— What is needed —
Can you copy out the rows from the line with "Screen dimensions: 1024x742" up to and including the line with "pyautogui.click(x=1432, y=88)", reproducing each one verbatim?

— Data to process —
_ _ _

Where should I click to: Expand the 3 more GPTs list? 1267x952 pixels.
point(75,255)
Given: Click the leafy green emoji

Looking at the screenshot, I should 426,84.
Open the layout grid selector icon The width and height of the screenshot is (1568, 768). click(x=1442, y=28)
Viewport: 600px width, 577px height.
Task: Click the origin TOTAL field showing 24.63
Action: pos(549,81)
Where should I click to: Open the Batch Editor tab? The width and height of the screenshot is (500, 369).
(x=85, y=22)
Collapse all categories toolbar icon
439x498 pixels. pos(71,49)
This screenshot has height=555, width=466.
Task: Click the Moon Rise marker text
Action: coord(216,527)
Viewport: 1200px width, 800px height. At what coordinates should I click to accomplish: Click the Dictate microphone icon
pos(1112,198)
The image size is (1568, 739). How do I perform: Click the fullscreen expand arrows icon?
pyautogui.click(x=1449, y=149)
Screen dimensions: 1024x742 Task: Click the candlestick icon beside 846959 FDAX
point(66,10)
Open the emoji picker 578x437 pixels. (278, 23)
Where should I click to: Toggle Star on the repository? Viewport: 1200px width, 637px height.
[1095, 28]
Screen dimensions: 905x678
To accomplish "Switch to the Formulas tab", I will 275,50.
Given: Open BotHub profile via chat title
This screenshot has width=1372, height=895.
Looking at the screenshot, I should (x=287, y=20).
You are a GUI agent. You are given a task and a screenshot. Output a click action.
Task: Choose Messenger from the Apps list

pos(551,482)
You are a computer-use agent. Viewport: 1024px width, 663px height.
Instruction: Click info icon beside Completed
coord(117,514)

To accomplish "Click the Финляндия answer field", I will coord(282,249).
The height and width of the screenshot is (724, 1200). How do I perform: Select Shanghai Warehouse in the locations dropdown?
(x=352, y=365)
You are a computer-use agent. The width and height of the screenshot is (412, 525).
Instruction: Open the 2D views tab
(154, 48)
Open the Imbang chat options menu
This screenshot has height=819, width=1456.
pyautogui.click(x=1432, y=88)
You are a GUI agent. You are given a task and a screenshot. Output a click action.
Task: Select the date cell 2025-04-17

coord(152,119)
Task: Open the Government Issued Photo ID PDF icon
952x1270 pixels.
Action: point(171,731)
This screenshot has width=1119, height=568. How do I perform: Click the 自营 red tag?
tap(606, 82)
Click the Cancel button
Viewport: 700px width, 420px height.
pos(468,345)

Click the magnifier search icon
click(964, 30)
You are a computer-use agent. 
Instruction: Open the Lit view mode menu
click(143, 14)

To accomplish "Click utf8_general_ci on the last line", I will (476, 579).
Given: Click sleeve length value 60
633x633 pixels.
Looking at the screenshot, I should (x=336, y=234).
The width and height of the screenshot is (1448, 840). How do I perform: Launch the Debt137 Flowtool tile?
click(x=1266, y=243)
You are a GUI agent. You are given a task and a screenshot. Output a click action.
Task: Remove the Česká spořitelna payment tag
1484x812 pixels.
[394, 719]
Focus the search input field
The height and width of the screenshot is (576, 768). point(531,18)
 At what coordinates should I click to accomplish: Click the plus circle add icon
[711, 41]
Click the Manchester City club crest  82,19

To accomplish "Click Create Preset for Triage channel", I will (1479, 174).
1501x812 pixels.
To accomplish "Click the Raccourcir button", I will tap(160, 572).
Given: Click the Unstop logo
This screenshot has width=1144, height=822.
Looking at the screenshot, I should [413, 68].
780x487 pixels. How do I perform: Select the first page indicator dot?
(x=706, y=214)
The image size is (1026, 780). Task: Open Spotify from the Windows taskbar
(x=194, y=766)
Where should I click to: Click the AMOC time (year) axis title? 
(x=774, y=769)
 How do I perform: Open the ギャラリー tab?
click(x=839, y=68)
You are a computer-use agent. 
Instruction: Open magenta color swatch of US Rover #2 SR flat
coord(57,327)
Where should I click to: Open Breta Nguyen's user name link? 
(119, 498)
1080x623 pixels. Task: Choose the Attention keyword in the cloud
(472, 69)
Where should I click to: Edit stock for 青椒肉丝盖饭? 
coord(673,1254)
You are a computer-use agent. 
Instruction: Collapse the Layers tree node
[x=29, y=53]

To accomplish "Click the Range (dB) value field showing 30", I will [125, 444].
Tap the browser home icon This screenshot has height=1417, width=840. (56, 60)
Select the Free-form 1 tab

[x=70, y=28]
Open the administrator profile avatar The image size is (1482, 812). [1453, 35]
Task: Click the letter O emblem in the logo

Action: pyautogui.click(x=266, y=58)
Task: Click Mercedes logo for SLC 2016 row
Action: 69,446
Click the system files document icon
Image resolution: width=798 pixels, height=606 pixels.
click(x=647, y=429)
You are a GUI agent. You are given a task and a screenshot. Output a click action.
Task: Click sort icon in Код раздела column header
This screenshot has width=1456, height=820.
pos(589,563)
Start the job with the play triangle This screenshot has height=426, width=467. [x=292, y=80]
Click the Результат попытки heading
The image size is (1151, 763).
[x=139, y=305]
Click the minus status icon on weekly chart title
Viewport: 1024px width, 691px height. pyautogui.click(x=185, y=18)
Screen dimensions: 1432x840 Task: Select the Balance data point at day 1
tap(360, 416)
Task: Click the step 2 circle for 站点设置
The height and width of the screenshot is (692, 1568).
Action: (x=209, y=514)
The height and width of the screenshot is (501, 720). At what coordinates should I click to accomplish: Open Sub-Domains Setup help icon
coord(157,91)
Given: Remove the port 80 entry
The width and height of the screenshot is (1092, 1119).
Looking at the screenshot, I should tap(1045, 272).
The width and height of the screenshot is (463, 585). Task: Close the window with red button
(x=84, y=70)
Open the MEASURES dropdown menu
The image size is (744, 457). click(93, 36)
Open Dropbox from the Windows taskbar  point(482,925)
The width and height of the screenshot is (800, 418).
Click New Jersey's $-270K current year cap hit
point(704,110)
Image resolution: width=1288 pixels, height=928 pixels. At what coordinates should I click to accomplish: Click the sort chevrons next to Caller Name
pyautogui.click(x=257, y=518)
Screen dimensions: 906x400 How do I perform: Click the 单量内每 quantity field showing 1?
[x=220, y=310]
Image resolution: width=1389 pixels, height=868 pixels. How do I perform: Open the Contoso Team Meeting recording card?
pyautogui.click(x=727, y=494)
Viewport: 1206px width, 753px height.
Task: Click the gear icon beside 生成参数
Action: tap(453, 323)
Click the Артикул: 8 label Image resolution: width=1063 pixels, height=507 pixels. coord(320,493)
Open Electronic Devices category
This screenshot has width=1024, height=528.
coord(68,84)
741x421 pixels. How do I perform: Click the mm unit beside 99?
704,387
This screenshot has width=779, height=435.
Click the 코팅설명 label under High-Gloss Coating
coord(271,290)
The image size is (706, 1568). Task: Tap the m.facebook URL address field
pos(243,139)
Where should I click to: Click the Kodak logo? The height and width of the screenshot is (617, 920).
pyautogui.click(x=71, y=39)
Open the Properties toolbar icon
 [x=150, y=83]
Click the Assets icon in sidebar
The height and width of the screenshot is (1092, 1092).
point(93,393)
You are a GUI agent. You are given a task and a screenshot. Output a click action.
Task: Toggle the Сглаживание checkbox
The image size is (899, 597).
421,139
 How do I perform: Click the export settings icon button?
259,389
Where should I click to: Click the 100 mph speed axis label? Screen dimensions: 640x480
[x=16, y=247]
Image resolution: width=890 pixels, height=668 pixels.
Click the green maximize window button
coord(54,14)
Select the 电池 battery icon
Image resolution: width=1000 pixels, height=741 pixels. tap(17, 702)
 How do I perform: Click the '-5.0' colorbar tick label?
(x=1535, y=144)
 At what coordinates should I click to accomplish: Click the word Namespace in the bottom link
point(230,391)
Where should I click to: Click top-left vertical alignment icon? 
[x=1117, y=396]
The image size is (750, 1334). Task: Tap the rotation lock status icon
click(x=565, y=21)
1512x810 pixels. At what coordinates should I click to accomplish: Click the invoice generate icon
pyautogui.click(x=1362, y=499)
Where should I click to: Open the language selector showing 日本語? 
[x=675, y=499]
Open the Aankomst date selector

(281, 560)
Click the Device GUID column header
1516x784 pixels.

_ _ _

— Answer to this problem —
Screen dimensions: 1024x742 Task: Click the candlestick icon beside 846959 FDAX
point(66,10)
Open the emoji picker 578x437 pixels. (278, 23)
Where should I click to: Toggle Star on the repository? Viewport: 1200px width, 637px height.
[1095, 28]
Screen dimensions: 905x678
To accomplish "Switch to the Formulas tab", I will 275,50.
Given: Open BotHub profile via chat title
This screenshot has width=1372, height=895.
Looking at the screenshot, I should (x=287, y=20).
You are a GUI agent. You are given a task and a screenshot. Output a click action.
Task: Choose Messenger from the Apps list

pos(551,482)
You are a computer-use agent. Viewport: 1024px width, 663px height.
Instruction: Click info icon beside Completed
coord(117,514)

To accomplish "Click the Финляндия answer field", I will coord(282,249).
The height and width of the screenshot is (724, 1200). How do I perform: Select Shanghai Warehouse in the locations dropdown?
(x=352, y=365)
You are a computer-use agent. The width and height of the screenshot is (412, 525).
Instruction: Open the 2D views tab
(154, 48)
Open the Imbang chat options menu
This screenshot has height=819, width=1456.
pyautogui.click(x=1432, y=88)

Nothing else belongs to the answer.